Given text ->

§

With this pain point identified, the marketing team at Company A gets to work. Collaborating with sales and company leadership, the team develops (among other things) a website unique among the shop’s competitors.

Then along comes a prospect who ultimately will buy the service Company A or one of its competitors offers. The prospect has identified a need because they have a problem that is costing them time and money. It’s the problem the marketing team at Company A already knows about: The area’s fabricated part suppliers aren’t very reliable when it comes to on-time delivery.

The first thing prospects do is to search for an answer to their problem via an Internet search engine. Here’s the first thing they notice: All the custom fabricators in the area look very much alike. They all have websites that describe the services they offer: laser cutting, punching, press brake bending, and the like. But those really don’t address the prospect’s problem, so they bounce off those pages immediately.

Then the prospect finds Company A’s site. It doesn’t have a listing of capabilities or photos of welding arcs and laser beams, like so many other websites. And it also doesn’t say “We deliver quality parts on time, every time.” This again really doesn’t solve the problem; it just pitches a service, one that the prospect probably doesn’t believe anyway—at least not yet.

But the website does have an archived webinar posted. The prospect clicks on it, and within a few seconds he knows he’s dealing with what seems to be a different kind of operation. The webinar details the basics of kanban replenishment and other elements of lean manufacturing; how part families can be redesigned so that they can be partially built and inventoried, then pulled from stock, customized to order, and quickly delivered.

The site also has a video showing a 3-D animation of various fabrication processes, including laser cutting and press brake bending, giving the basics of how each process works, and basic tips about which kinds of sheet metal designs work and which don’t.

The webinars and videos on the site do not pitch the prospect; they educate. They also don’t judge. They simply describe certain part flow and fabrication methods. They describe how the methods work, but they don’t say they are better or worse than any other.

The site also has a helpful white paper and an archived webinar that directly addresses delivery problems. The prospect clicks on the useful information and finds himself at a highly relevant webpage where he can get even more useful information, which he then forwards on to his engineering department. The prospect downloads the information and bookmarks the page.

After a few days or weeks spent reviewing the information and several more visits to Company A’s website, they are ready to make the purchase. They have identified five custom fabricators that offer similar services, and they may even solicit bids from all five—but it’s too late for the other four companies, because all they have to rely on is a low price or a really good salesperson.

The four other fabricators end up racing to the bottom of the profit margin bucket, hoping that no other company will offer a lower price. But neither low price nor a super salesperson is enough for any of them to win the business.

That’s because the prospect has already developed a relationship with Company A, without ever talking to a salesperson. Company A has credibility leading to a perception of reliability. The prospect wants to reciprocate with Company A in appreciation for all the help in solving his problem. The result: Company A will get the business—even at a higher price.

How to Get Started

The first step is to acknowledge that marketing is integral to your business. This can be a big culture change in most manufacturing companies. Peter Drucker famously stated, “Culture eats strategy for breakfast,” meaning that any change to a company culture is very difficult and takes a lot more than just a new strategy. In most cases, the change must be incremental and should be introduced by demonstrating the power of the concept one step at a time, not as a complete revision.

First, stop pitching fabrication services and start sharing expertise. Nearly all manufacturing companies have a hard time believing that they should not be leading with “the specs”—that is, the features and benefits of this laser cutting machine or that press brake on their shop floor.

§

Given entries ->
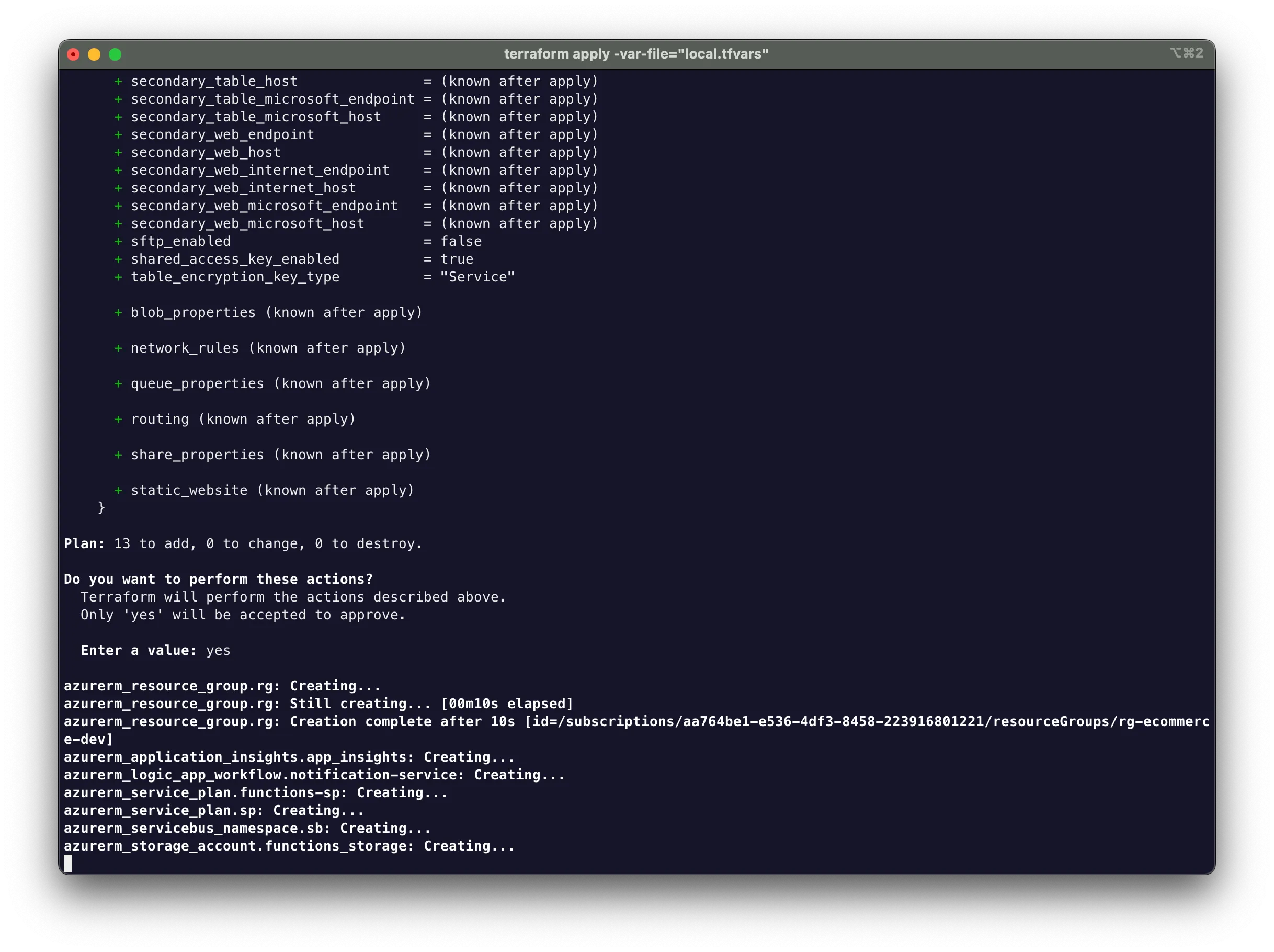Click the typed "yes" value
Viewport: 1274px width, 952px height.
(218, 650)
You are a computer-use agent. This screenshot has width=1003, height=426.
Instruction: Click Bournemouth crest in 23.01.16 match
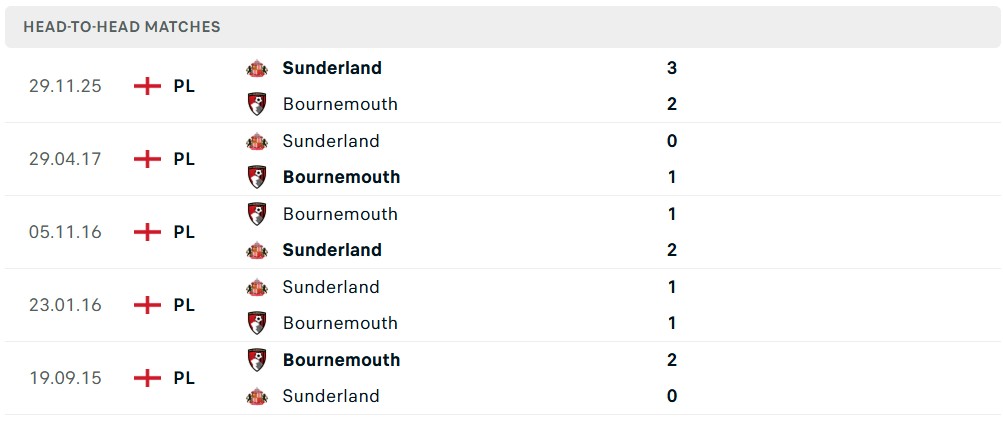257,323
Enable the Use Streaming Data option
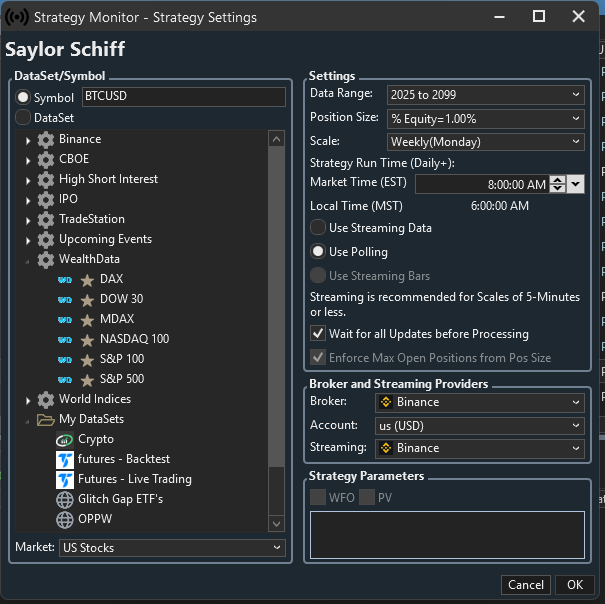605x604 pixels. (x=318, y=228)
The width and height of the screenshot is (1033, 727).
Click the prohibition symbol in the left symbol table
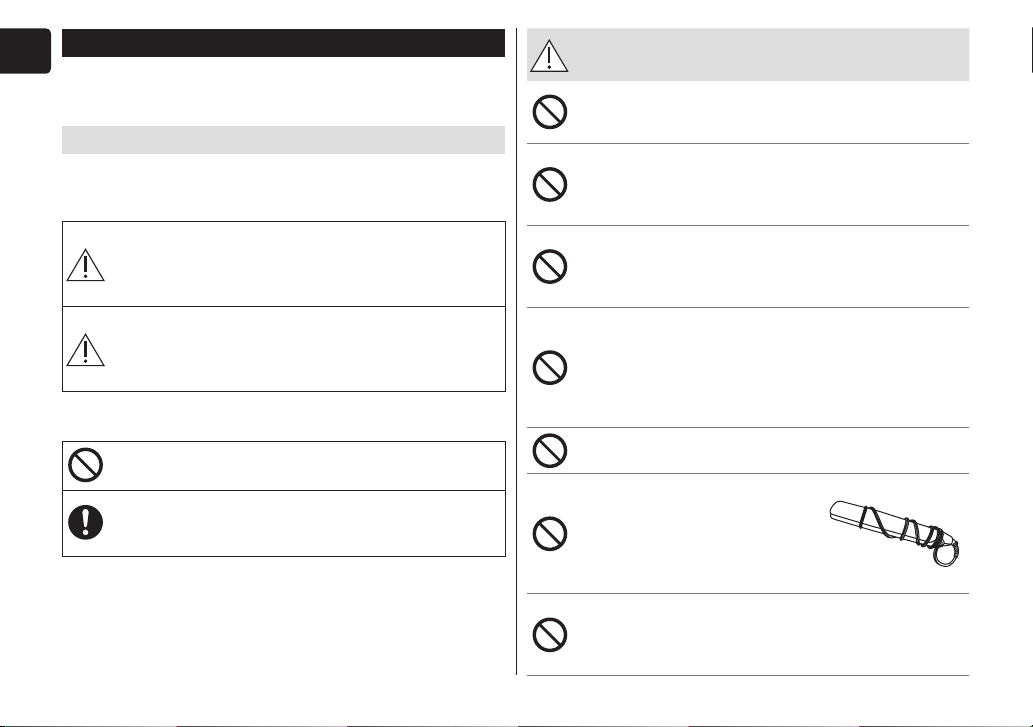point(86,465)
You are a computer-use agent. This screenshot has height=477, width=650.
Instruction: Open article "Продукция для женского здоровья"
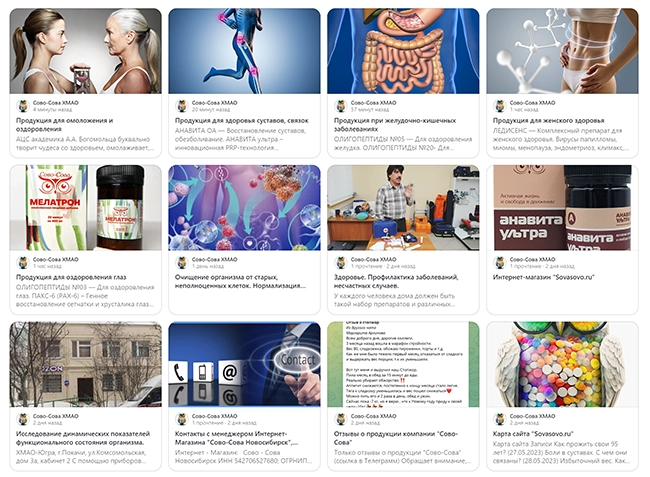pyautogui.click(x=548, y=121)
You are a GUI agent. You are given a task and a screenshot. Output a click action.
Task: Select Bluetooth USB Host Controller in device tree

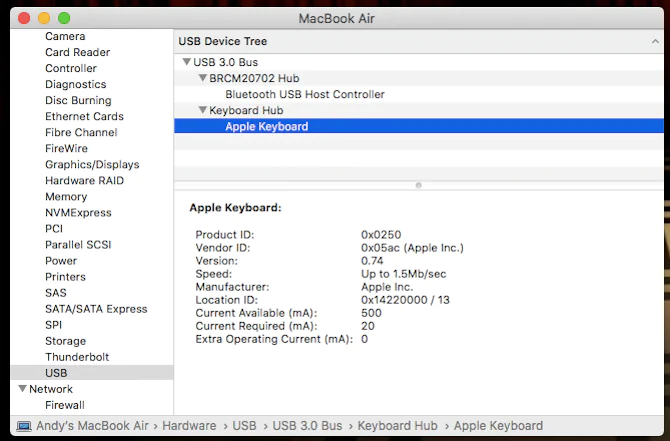click(304, 94)
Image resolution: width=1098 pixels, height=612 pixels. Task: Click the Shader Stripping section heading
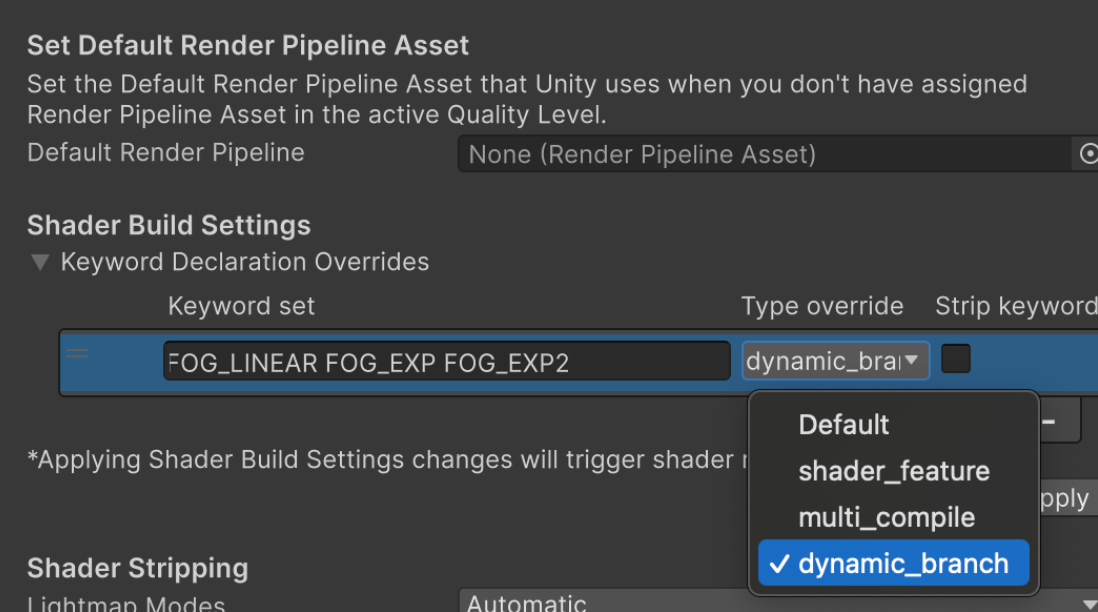(x=137, y=568)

§

Aim of the exercise -> Copy the marketing text starting at "The first step" and ending after "a complete revision.", and change "incremental" to "gradual" along the way.

Output ->
The first step is to acknowledge that marketing is integral to your business. This can be a big culture change in most manufacturing companies. Peter Drucker famously stated, “Culture eats strategy for breakfast,” meaning that any change to a company culture is very difficult and takes a lot more than just a new strategy. In most cases, the change must be gradual and should be introduced by demonstrating the power of the concept one step at a time, not as a complete revision.